_ASSIGNMENT_
The task calls for each line of the records below in which the word "Select" appears.

_MATERIAL PROVIDED_
::::

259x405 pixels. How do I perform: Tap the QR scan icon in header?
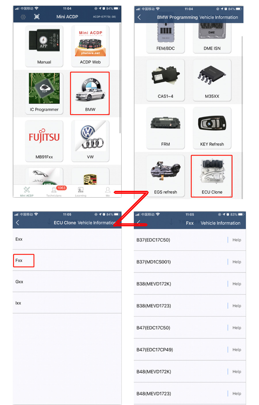[x=37, y=17]
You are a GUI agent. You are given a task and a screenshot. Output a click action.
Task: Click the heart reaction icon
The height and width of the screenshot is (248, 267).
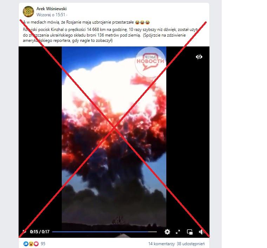36,244
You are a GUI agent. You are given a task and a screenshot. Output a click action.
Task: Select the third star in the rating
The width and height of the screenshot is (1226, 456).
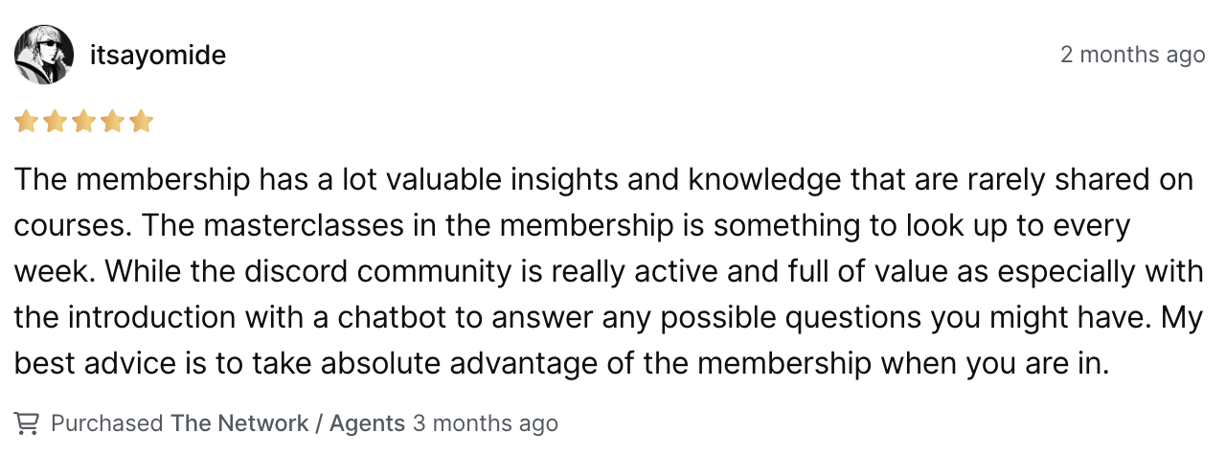click(83, 122)
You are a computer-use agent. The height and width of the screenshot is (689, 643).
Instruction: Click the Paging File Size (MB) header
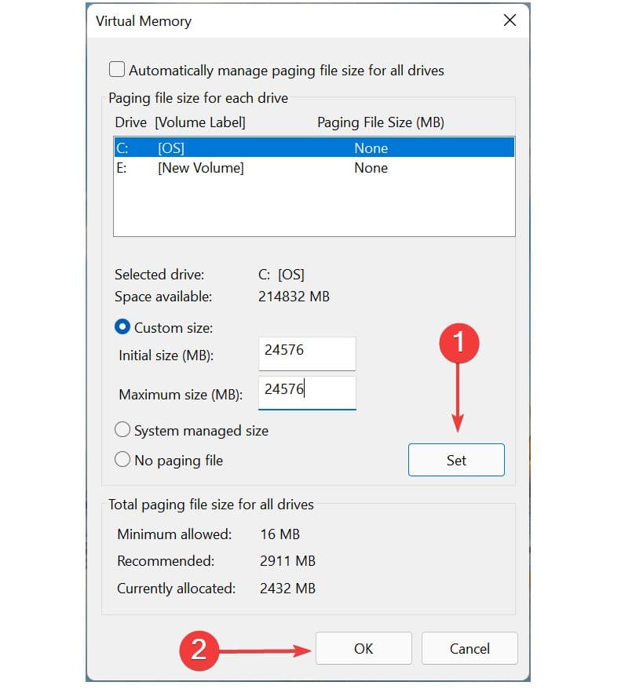381,122
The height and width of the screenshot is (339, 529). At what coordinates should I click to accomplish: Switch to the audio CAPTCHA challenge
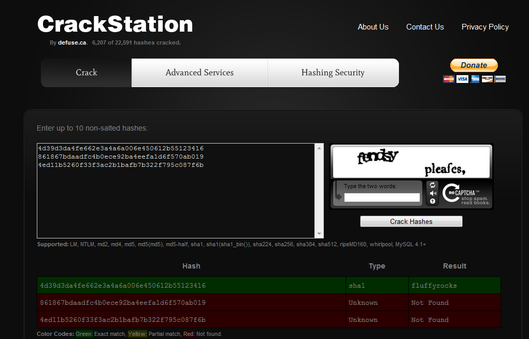pos(433,193)
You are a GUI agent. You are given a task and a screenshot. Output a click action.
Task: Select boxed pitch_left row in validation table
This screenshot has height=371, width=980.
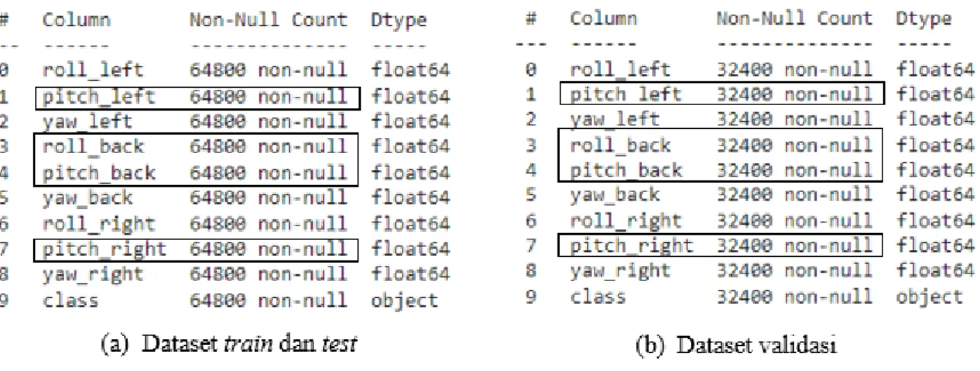(721, 94)
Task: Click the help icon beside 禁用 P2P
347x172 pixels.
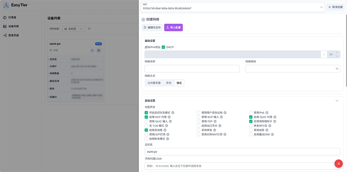Action: click(x=215, y=122)
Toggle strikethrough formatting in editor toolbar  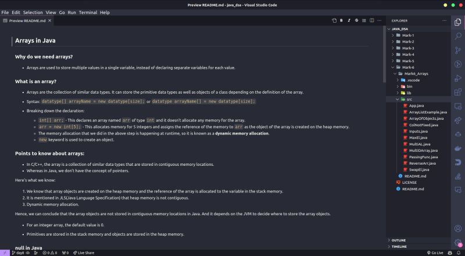[356, 20]
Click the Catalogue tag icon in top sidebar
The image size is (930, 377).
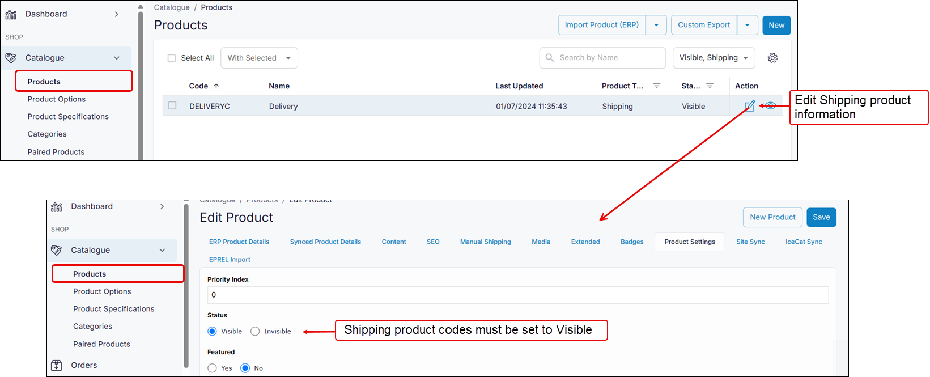[x=11, y=58]
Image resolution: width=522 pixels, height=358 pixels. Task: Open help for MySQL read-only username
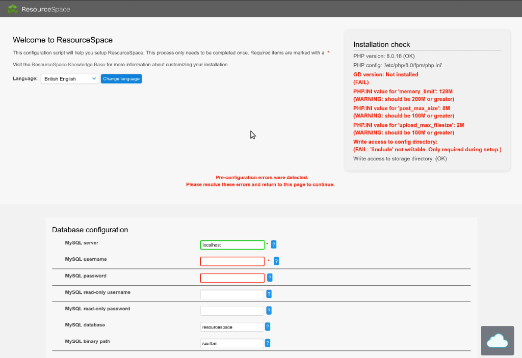[268, 294]
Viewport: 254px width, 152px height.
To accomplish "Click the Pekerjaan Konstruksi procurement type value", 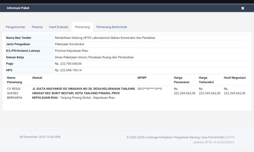I will [x=69, y=44].
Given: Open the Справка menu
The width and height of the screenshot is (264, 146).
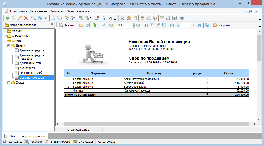Looking at the screenshot, I should (83, 11).
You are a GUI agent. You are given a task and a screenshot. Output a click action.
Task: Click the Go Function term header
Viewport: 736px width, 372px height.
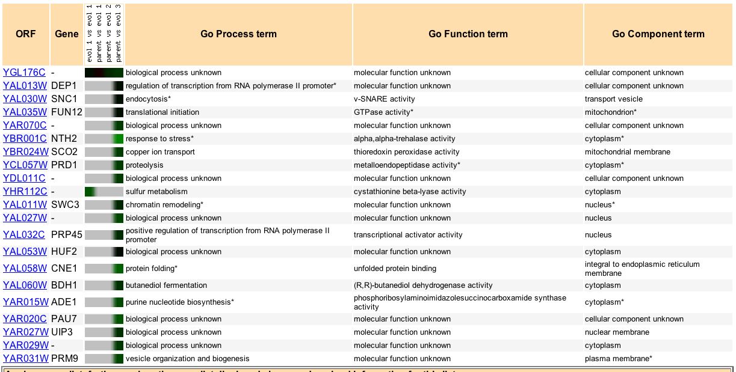(468, 34)
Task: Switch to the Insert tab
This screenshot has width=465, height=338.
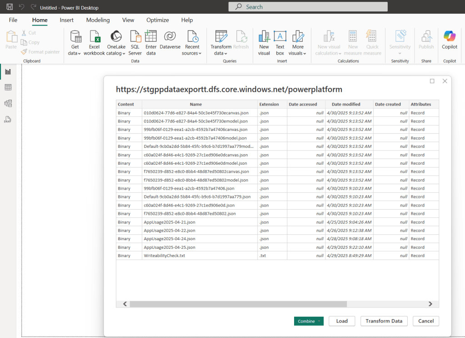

::::

_EXERCISE SOLUTION_
Task: Select the third star in the rating
Task: Select boxed pitch_left row in validation table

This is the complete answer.